Work instructions: Output exactly the line containing "This screenshot has width=641, height=417." and each line after it through the last line of the records, and nothing else.

(Stored records)
☆ ☆ ☆ ☆ ☆ ☆ ☆

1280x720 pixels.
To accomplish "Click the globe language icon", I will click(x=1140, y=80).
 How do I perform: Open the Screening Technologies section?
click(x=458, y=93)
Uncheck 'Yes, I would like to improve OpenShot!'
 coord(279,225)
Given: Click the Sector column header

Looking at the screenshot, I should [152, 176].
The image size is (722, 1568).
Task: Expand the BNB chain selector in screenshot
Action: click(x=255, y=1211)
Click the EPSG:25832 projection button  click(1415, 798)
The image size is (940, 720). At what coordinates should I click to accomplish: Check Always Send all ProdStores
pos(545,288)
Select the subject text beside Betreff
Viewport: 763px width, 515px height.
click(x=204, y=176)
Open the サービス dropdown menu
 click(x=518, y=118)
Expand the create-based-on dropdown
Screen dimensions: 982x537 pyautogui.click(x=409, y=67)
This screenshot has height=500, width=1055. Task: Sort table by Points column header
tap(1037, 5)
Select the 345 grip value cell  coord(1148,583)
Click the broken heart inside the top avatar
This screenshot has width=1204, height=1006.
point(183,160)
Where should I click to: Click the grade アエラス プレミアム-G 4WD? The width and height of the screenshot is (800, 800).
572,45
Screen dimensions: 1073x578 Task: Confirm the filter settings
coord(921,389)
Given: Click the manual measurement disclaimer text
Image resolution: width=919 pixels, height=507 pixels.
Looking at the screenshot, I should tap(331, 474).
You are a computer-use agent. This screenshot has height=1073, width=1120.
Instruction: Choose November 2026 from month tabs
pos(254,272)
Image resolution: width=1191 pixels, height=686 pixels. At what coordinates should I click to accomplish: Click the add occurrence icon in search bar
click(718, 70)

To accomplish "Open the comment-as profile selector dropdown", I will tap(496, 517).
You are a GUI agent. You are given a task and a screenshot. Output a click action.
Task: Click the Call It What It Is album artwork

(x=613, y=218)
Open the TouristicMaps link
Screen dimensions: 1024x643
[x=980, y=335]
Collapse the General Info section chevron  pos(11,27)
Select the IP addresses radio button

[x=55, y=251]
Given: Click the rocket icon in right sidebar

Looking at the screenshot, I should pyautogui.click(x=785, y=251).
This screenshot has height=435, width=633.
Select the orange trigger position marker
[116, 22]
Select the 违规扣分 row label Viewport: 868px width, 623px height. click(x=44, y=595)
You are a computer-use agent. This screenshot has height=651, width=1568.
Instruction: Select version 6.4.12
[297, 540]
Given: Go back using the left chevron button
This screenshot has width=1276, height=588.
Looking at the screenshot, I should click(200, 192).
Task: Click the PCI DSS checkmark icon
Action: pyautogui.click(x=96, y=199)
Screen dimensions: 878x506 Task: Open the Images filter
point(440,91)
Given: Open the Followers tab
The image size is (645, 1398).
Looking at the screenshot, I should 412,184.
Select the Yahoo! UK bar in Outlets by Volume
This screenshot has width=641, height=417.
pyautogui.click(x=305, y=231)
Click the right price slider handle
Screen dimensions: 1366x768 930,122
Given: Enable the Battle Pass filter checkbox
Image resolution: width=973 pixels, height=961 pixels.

☆ ☆ ☆ ☆ ☆ ☆ ☆

Written answer:
This screenshot has width=641, height=417.
pyautogui.click(x=305, y=231)
Click the right price slider handle
Screen dimensions: 1366x768 930,122
Given: Enable the Battle Pass filter checkbox
Image resolution: width=973 pixels, height=961 pixels.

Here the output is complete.